De repente, se estremeció.

Había oído un bramido espantoso, como el de un elefante furioso, cerca de la puerta.

—¡En esto no había pensado! —exclamó—. ¡A mí, malayos!

Los cinco hombres se replegaron rápidamente hacia el centro de la sala.

—¿Qué hemos de hacer, capitán Yáñez? —preguntó Burni.

—Coged todos estos divanes y estas sillas y levantad una barricada detrás de la gran puerta de bronce.

Aún no había terminado de hablar, y ya los malayos empezaban el trabajo. Pocos minutos les bastaron a aquellos hombres infatigables para levantar detrás de la puerta una barricada imponente, más para estorbar el paso del elefante que rara detenerlo. Sin embargo, Yáñez estaba seguro de derribarlo a tiros, antes de que pudiera lanzarse a través de la sala.

—Detrás de estos divanes, nos defenderemos de maravilla —dijo a los malayos—. Que permanezca un solo hombre de guardia en las puertecillas. De momento atacarán por aquí.

En aquel instante, se oyó fuera otro bramido, más formidable que el primero, seguido por unos gritos. Eran los cornacas que excitaban al animal para que se lanzara contra la puerta.
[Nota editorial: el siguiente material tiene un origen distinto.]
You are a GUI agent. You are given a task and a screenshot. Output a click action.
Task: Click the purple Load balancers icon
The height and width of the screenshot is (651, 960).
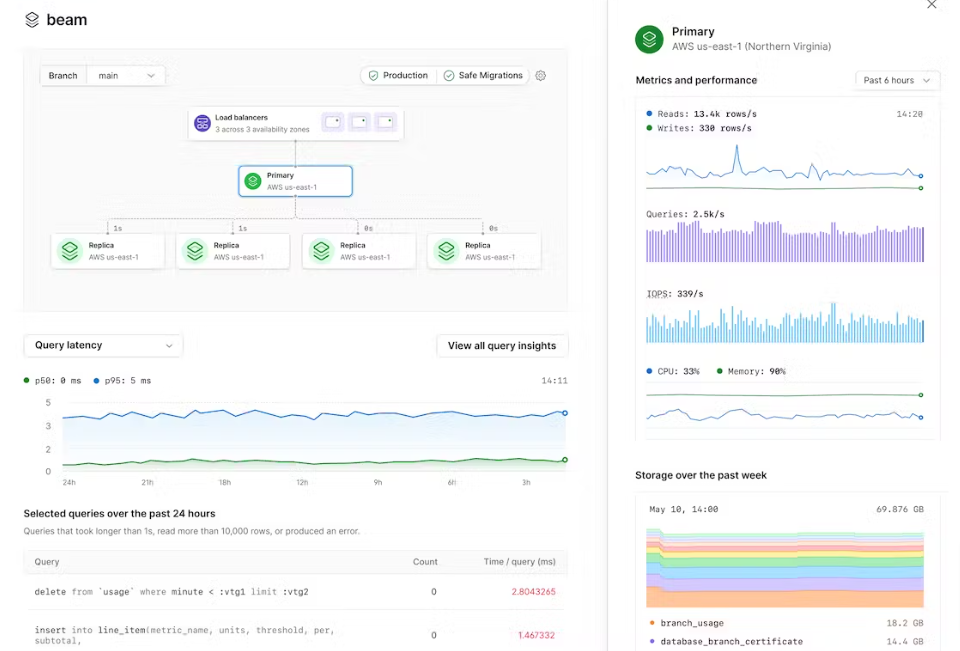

—¡Todos en torno mío! —ordenó Yáñez—. Ocurra lo que ocurra, no abandonéis la barricada, o moriréis aplastados por las puertas de bronce.

Un gran ruido metálico, hizo temblar las paredes de la vasta sala, y oscilar espantosamente las macizas puertas de bronce.

El elefante había dado el primer empujón con su cuarto trasero.

—¡Qué prodigiosa fuerza la de estos paquidermos! —murmuró Yáñez—. Con siete u ocho golpes como este se abrirá paso.

Transcurrió medio minuto de angustiosa expectativa para los sitiados, luego la puerta recibió otro golpe que la hizo vacilar de arriba a abajo. Parecía como si hubiera estallado una granada, o que los atacantes hubieran prendido fuego a un mortero de gran calibre.

Siguieron un tercero y un cuarto golpe, cada vez más violentos. Al quinto, las puertas arrancadas de sus goznes cayeron sobre los divanes con un ruido ensordecedor, aplastando buen número de ellos, pero reforzando al mismo tiempo la barricada con su masa.

—¡Amigos! —gritó Yáñez, que ya estaba preparado para aquella caída—. Preparémonos a dar a estos indios una lección que haga época.